Le 21 avril, le rapport demandé par Nathalie Kosciusko-Morizet tente de freiner une décision ferme et laisse deviner la main du lobby gazier. Les auteurs du rapport estiment qu’« il serait dommageable, pour l’économie et pour l’emploi, que notre pays aille jusqu’à s’interdire […] de disposer d’une évaluation approfondie de la richesse potentielle » de ces gisements. Pour en savoir plus, poursuivent-ils, « il est indispensable de réaliser des travaux de recherche et des tests d’exploration », bien sûr strictement encadrés, par exemple avec leurs copains ingénieurs du pétrole. La ministre, prudente, réagit en déclarant qu’« il y a besoin de beaucoup de travaux complémentaires avant de conclure dans un sens ou dans l’autre ». Je discerne alors un des arguments du lobby qui va tourner au bourrage de crâne les semaines et mois suivants : il faudrait distinguer exploration d’exploitation. À partir de ce jour, nous avons droit aux déclarations d’« experts », aux articles manipulateurs et aux affirmations péremptoires que l’on a déjà entendues sur les OGM : la France serait un pays d’idiots indécrottables qui tourne le dos au progrès et qui va perdre sa compétitivité. Sans parler des mensonges sur la création d’emplois et la baisse du prix du gaz. Quand bien même on trouverait un mode propre d’exploitation des gaz de schiste, cela ne changerait rien à leur état de ressource ultime et rapidement épuisable. Pire, faire miroiter ces ressources comme un Eldorado retarde d’autant les décisions à prendre pour développer les énergies renouvelables.

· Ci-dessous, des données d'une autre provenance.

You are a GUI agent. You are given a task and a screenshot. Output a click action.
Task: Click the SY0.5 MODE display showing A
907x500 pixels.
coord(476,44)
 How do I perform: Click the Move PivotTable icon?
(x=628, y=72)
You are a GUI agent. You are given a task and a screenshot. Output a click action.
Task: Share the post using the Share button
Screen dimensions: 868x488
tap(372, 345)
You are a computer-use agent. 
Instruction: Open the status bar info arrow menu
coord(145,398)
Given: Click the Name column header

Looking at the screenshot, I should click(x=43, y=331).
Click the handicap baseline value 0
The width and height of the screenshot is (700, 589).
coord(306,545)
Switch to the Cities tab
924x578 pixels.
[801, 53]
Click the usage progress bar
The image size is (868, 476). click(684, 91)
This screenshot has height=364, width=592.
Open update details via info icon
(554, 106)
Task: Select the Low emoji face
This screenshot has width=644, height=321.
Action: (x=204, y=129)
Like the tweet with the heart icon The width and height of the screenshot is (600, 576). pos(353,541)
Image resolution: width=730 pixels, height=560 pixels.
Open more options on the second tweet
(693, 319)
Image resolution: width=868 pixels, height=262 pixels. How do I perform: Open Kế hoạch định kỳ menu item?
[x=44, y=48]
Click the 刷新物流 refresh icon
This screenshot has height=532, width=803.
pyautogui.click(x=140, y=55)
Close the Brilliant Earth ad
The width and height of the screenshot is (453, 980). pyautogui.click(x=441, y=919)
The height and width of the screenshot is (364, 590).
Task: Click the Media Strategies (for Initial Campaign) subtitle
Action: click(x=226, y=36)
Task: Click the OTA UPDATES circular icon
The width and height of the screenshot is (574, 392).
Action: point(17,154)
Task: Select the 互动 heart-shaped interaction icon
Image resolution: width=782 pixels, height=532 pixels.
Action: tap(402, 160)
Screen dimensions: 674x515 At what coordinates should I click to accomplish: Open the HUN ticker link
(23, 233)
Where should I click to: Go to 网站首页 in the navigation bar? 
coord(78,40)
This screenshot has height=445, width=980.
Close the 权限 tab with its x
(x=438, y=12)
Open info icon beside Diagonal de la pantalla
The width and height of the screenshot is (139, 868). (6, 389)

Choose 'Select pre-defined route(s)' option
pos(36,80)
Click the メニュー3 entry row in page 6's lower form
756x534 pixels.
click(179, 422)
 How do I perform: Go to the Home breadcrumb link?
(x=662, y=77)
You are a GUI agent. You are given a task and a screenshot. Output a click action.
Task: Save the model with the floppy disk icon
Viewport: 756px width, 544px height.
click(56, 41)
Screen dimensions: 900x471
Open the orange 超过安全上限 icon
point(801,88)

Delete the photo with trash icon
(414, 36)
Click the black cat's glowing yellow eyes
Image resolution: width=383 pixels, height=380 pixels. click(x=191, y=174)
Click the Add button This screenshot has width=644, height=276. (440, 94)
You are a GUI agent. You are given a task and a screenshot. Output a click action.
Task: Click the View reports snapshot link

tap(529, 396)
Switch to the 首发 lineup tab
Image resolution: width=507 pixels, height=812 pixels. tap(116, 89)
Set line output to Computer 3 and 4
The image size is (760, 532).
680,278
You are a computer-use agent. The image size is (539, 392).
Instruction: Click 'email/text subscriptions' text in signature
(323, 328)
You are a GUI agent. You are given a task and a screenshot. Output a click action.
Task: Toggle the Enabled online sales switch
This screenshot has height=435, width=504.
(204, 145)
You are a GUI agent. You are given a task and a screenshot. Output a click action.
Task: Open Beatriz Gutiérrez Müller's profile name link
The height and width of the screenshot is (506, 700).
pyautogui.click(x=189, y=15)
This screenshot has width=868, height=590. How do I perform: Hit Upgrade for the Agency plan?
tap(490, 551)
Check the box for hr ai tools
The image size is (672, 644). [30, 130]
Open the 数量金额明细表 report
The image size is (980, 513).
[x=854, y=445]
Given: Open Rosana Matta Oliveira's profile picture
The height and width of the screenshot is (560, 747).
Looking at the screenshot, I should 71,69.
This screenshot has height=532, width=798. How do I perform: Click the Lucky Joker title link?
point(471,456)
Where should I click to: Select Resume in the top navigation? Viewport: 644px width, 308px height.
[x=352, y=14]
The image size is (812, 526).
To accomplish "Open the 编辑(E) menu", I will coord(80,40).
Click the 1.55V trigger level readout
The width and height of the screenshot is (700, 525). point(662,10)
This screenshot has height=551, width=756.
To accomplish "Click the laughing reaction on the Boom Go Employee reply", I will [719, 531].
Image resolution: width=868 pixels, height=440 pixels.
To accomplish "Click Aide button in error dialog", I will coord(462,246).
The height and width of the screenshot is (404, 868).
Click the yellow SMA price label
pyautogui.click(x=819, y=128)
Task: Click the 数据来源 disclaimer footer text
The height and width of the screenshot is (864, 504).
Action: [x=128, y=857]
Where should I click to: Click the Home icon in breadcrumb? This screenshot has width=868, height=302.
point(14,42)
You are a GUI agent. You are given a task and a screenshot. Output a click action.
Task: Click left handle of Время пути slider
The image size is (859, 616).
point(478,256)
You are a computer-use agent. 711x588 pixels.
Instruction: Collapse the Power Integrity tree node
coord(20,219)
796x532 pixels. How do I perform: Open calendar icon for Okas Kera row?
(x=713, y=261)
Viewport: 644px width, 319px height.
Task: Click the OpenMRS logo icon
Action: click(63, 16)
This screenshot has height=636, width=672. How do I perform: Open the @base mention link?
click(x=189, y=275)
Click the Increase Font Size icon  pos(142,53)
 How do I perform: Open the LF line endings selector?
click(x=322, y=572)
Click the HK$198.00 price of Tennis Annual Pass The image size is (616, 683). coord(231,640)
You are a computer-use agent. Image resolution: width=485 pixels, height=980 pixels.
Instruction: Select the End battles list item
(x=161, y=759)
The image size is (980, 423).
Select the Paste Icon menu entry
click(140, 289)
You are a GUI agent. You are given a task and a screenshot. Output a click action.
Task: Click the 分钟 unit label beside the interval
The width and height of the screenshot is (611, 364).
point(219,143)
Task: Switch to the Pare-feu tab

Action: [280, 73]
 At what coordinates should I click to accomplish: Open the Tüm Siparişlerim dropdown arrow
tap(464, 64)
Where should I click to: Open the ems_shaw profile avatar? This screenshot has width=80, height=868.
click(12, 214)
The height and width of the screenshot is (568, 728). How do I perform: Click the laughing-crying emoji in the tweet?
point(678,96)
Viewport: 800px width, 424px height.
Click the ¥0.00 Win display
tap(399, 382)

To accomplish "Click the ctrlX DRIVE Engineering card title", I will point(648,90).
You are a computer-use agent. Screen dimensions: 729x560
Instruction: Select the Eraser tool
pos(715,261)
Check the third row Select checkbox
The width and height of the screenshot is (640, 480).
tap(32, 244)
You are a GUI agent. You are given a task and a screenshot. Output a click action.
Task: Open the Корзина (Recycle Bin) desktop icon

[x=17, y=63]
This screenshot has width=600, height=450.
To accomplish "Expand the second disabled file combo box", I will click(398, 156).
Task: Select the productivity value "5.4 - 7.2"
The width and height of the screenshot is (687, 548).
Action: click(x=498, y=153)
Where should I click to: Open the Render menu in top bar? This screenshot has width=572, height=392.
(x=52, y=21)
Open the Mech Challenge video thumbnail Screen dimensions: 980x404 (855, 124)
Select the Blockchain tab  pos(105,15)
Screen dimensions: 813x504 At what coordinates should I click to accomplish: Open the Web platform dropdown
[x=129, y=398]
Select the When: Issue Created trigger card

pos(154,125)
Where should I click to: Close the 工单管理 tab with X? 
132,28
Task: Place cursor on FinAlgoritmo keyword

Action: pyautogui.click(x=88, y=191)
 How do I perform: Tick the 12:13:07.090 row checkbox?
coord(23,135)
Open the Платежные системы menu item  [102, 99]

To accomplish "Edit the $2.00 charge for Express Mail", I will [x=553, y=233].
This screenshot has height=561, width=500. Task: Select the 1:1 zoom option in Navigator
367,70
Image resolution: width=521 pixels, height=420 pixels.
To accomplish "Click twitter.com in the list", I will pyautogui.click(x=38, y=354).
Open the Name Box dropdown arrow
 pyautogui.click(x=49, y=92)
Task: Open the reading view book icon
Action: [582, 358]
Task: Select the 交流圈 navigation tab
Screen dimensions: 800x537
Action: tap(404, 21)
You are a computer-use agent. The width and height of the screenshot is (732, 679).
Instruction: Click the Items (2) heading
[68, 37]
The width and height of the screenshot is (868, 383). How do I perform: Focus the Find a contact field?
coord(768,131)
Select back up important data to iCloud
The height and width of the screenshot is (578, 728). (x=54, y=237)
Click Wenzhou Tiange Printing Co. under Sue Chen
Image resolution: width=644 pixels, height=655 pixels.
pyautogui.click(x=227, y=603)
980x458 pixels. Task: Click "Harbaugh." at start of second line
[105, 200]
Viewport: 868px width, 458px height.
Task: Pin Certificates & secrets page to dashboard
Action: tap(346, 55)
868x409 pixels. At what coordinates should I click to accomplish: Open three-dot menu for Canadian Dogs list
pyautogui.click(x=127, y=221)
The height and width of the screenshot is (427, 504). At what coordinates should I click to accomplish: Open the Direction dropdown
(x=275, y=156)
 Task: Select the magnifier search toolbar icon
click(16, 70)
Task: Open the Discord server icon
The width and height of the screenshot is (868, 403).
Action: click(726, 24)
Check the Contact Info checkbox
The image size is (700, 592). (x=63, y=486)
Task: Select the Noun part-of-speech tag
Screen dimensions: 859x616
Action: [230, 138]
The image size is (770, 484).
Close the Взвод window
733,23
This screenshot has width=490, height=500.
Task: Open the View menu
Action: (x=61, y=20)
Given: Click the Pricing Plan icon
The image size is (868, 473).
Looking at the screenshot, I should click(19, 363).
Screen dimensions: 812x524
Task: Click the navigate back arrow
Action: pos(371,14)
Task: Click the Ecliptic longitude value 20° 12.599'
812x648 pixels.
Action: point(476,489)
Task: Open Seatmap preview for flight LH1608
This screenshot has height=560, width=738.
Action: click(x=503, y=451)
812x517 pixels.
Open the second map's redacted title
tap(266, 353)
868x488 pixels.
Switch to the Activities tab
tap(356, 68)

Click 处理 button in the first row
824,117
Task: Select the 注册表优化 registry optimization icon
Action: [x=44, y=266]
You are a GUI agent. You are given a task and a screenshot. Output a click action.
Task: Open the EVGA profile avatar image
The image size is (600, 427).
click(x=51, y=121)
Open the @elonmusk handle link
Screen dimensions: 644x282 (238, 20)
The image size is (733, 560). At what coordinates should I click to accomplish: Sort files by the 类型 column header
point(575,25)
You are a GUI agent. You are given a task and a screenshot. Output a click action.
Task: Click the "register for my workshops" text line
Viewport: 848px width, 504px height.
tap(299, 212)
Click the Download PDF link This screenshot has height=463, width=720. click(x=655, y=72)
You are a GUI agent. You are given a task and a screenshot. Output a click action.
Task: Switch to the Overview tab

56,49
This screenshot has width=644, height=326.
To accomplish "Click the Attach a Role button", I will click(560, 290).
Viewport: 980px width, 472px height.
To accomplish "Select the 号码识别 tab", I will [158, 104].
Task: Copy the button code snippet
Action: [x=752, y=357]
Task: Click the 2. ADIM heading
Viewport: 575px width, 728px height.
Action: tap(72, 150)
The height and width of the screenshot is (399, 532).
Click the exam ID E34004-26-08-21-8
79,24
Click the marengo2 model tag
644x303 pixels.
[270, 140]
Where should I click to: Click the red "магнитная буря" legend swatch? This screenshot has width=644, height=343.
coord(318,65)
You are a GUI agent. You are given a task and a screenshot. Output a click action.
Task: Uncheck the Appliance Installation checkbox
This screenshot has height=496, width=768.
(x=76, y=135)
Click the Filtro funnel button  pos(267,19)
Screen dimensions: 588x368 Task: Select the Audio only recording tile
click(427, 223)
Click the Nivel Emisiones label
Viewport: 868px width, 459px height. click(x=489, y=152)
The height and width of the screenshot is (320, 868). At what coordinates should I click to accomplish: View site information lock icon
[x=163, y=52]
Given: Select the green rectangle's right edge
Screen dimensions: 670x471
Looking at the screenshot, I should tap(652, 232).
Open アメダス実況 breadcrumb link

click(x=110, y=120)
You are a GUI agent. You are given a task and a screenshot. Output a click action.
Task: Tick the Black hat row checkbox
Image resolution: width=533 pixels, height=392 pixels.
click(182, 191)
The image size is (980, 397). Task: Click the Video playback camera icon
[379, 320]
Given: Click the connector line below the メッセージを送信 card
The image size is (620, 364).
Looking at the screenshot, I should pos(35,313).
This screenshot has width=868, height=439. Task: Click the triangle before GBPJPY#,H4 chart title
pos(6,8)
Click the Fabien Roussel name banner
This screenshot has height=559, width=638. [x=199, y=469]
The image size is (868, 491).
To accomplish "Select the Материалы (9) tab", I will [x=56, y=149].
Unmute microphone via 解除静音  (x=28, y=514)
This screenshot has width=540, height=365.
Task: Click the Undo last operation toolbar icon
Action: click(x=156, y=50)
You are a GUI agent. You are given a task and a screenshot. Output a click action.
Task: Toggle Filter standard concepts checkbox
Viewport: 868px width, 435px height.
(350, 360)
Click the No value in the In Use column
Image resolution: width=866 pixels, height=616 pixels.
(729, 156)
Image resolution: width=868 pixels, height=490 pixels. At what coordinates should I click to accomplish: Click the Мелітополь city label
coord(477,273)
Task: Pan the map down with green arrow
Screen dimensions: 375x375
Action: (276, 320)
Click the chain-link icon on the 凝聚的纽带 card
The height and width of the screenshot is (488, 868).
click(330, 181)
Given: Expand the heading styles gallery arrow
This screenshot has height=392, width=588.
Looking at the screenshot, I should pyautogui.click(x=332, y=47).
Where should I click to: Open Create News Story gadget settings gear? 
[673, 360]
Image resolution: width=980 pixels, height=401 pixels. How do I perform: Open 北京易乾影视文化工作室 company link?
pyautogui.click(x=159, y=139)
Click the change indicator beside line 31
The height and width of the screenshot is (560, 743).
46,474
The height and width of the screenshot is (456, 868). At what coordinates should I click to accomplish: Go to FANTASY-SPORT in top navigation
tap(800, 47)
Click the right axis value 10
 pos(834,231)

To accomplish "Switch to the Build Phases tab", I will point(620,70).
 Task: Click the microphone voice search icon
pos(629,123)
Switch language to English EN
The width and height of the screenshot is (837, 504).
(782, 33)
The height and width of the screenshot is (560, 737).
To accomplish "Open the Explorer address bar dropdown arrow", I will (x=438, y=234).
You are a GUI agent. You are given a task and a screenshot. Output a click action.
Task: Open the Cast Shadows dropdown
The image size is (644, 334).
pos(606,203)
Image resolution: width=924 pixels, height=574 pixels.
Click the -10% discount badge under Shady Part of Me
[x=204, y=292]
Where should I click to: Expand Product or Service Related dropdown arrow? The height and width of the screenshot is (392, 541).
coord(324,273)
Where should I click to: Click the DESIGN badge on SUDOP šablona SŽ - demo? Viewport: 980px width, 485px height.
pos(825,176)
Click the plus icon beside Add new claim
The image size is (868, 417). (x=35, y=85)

Les débats dans les collectifs sont lumineux sur cette question : l’énergie va redevenir un objet de réappropriation de leur vie par les citoyens. Le renouvelable, pensé en termes de ressources du territoire où l’on vit, débranche le citoyen des conditions d’approvisionnement imposées par une entreprise sur laquelle il n’a aucun contrôle. Une dimension qui fait frémir les Total, BP, Shell, Suez-GDF, EDF et autres. Et puis, il serait temps de comprendre que ce n’est pas parce que l’on trouve quelque chose qu’il faut systématiquement le transformer en marchandise. Le rapport fourni à la ministre est le signe qu’en face de nous le lobby se réveille. Il faut maintenir la pression. Nous manifesterons à Paris devant l’Assemblée nationale le jour de l’examen de la loi, le 10 mai.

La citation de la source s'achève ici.